People like this always default to implying marijuana is some mysterious new invention. It's quite hilarious to read living in a state that first passed MMJ laws 28 years ago and even more hilarious when you learn that people have been using it for thousands of years at this point.
While there are definite medical uses for cannabis, I always felt like the medical movement was both underhanded and dangerous.
It was underhanded because, like you said, there’s not a lot of research into its medical uses and doesn’t belong in a pharmacy. I’ve got a medical card, and my “diagnosis” consisted of me talking to a doctor for five minutes. It does help with my anxiety, but a lot of my usage is recreational.

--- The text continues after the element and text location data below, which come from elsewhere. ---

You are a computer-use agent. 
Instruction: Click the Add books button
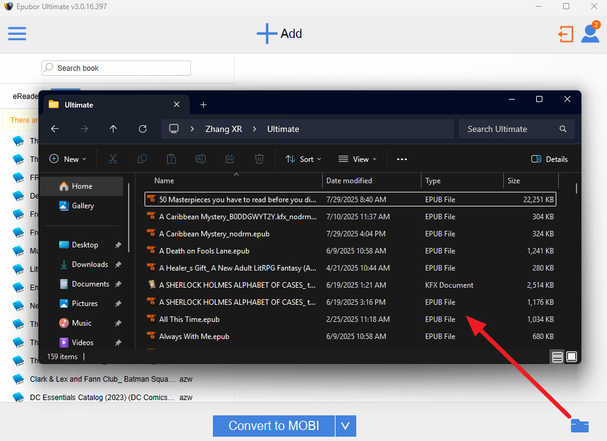[x=279, y=34]
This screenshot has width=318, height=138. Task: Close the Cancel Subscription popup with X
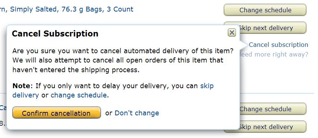click(232, 33)
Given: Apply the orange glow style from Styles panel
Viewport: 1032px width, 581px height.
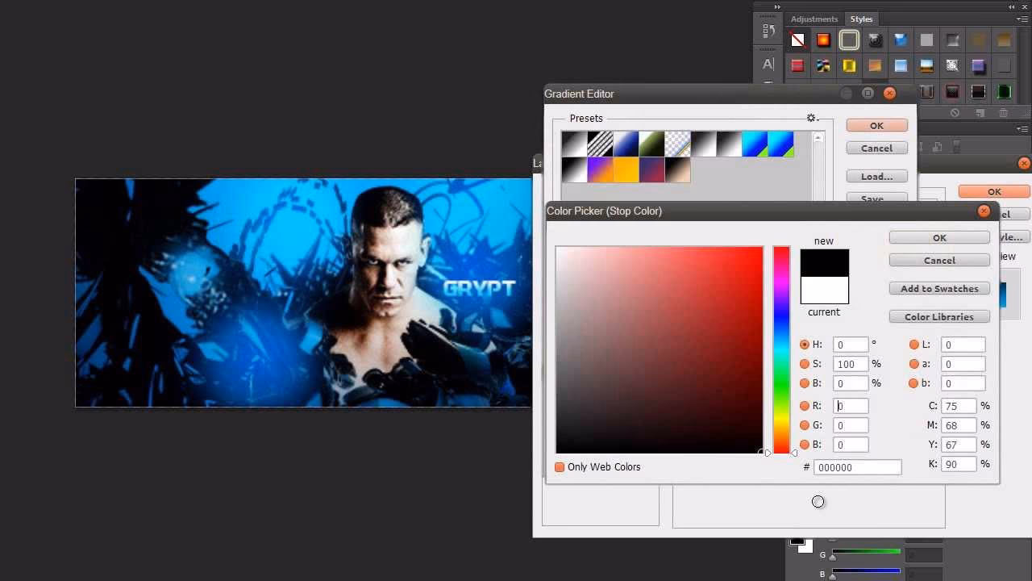Looking at the screenshot, I should point(823,39).
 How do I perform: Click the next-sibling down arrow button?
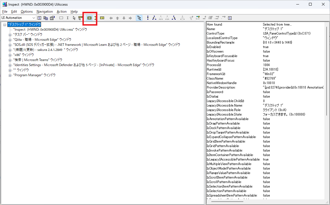pyautogui.click(x=124, y=18)

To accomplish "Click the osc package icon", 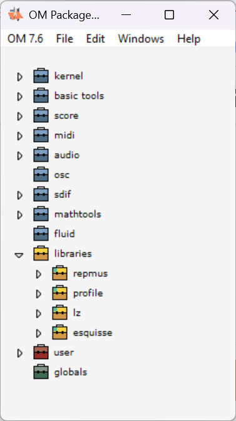I will 41,175.
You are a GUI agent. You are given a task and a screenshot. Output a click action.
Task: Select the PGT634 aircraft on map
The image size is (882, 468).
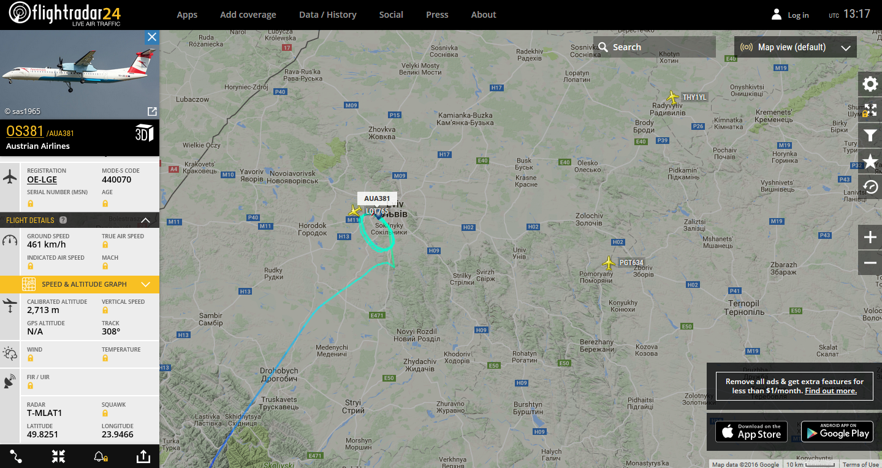pos(609,263)
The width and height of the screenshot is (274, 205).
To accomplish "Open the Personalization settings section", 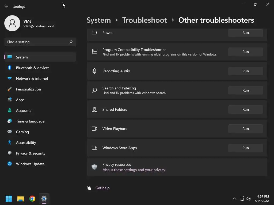I will click(28, 89).
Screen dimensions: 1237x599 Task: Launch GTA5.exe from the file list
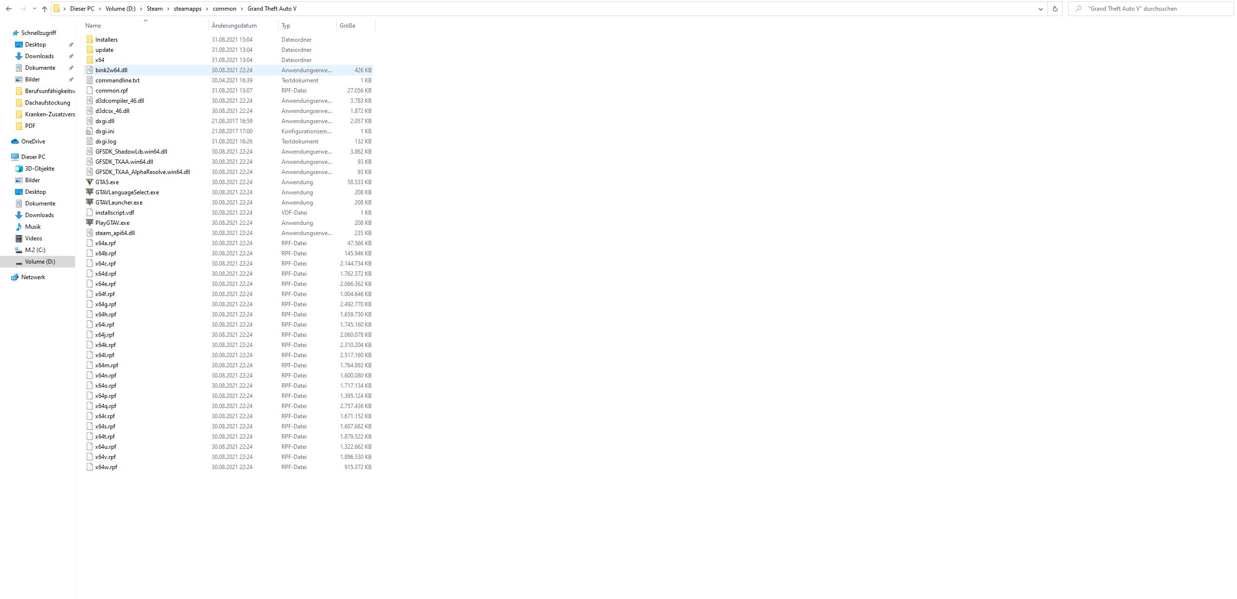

It was dangerous because once we have medical research it won’t be hard to isolate the chemicals and make a pill, which puts recreational at risk of crackdown.
That already occurred decades ago - there was an Rx pill called Marinol, which was just a capsule with pure THC. It was prescribed to cancer and AIDS patients to encourage hunger and decrease nausea. Patients overwhelmingly preferred regular cannabis for a variety of reasons… one, it takes much longer for oral cannabis to take effect and it’s difficult to get the dosage right. Smoking or vaping is almost instant and you can take as many puffs as desired and judge it in real time. Also, people found the pure THC less effective and pleasant than the plant, which has many other active compounds besides just THC which moderate the effects. Some patients said that Marinol actually caused nausea, which makes sense to anyone who has ever dosed too much on edibles. More research on the other cannabinoids and their interaction is a good idea.
Keep talking about shit you don’t understand. These serious medical studies have already been done time and time again even by the us gov themselves. Guess what they found?